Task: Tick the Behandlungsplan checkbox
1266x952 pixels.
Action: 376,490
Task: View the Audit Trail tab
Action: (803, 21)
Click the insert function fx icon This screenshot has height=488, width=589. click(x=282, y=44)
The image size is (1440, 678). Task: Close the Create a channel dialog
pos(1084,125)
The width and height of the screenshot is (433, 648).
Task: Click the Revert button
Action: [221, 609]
---*---
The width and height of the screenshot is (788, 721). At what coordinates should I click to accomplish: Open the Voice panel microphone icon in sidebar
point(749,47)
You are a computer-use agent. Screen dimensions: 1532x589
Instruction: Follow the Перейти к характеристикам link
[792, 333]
---*---
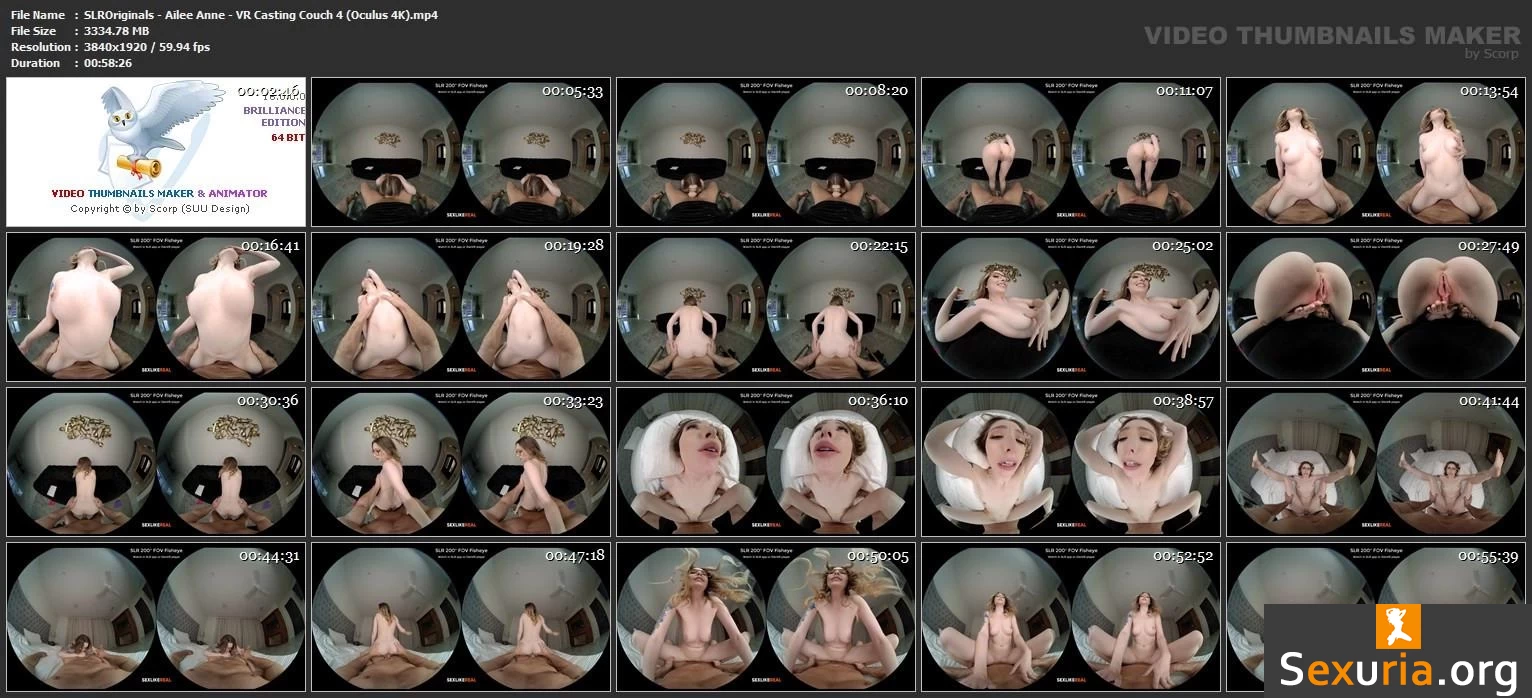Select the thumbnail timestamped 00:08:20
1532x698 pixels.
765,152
---*---
■ DIRECTIONS
Restate word for word only the lines above from the line containing "Task: Tick the Behandlungsplan checkbox" to the line containing "Click the insert", both of them included.

■ ANSWER TO THE EXERCISE
Task: Tick the Behandlungsplan checkbox
1266x952 pixels.
Action: 376,490
Task: View the Audit Trail tab
Action: (803, 21)
Click the insert function fx icon This screenshot has height=488, width=589. click(x=282, y=44)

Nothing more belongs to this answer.